Records shown below:

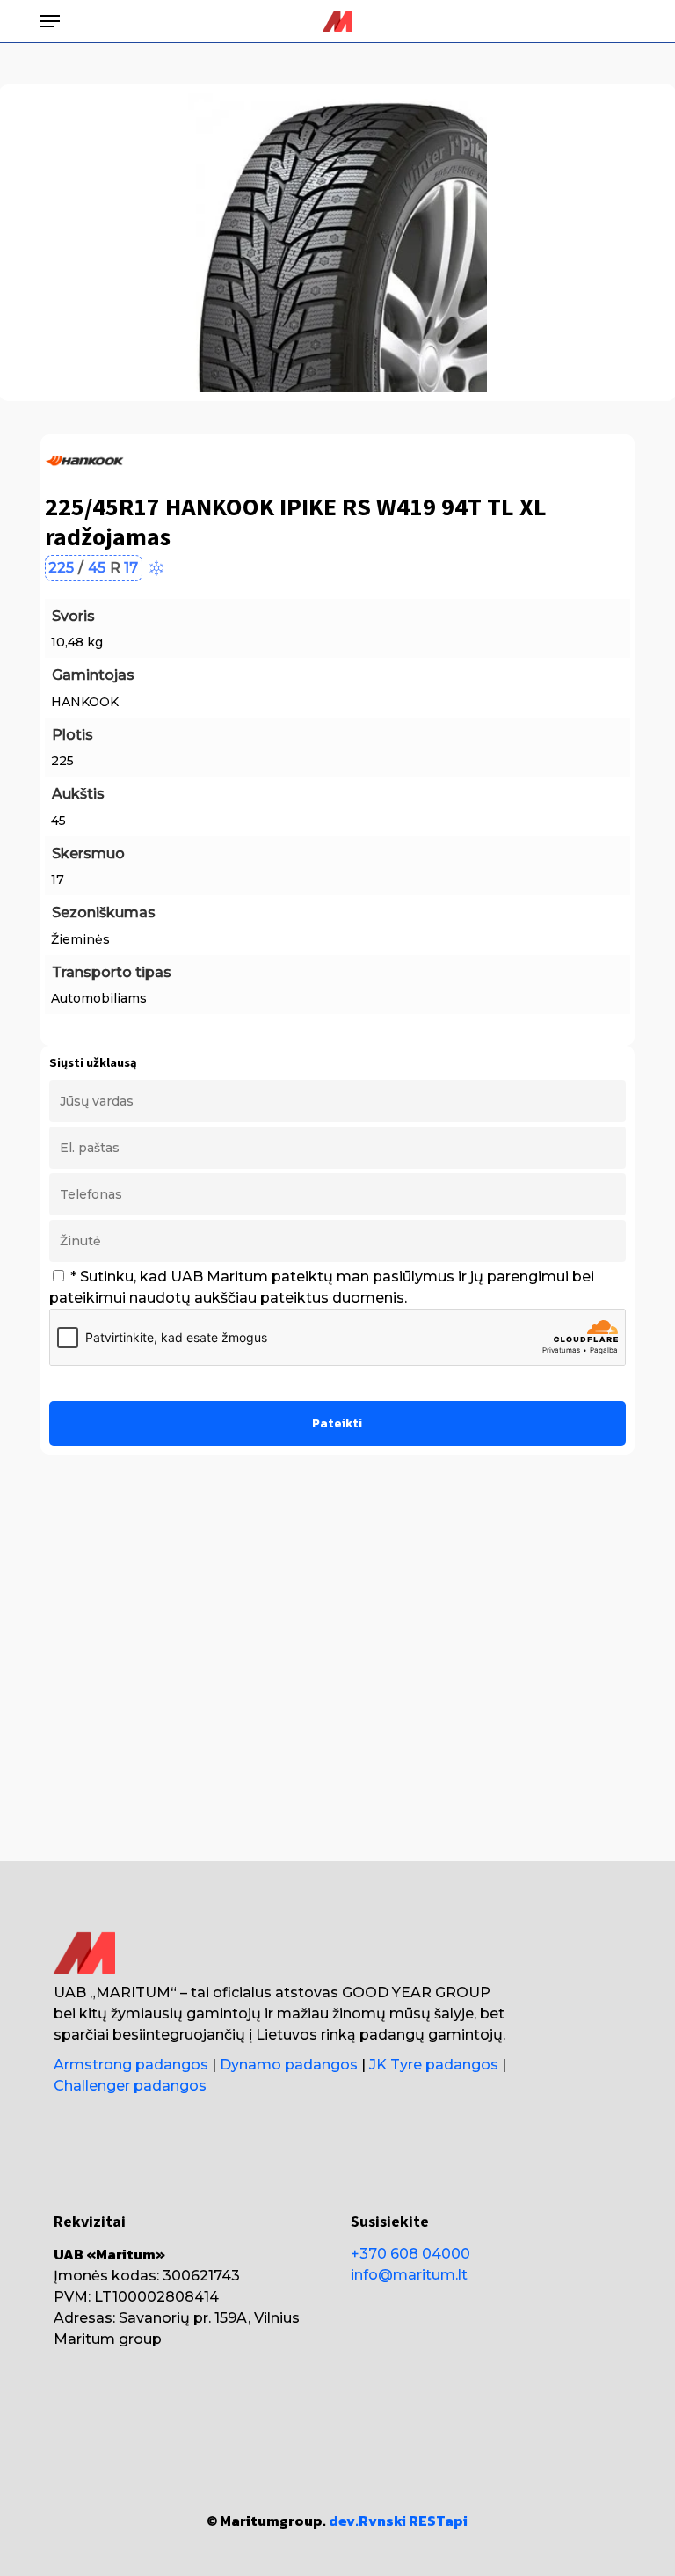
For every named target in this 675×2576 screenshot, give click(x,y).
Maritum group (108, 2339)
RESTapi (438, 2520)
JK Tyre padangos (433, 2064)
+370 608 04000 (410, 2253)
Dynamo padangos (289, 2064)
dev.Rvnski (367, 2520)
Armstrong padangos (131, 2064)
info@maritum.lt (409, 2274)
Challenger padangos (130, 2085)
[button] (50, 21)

End of Records shown.

**What the task asks**.
Lines in the data above may contain the word "padangos"; count them and give only the number.

**Solution**.
4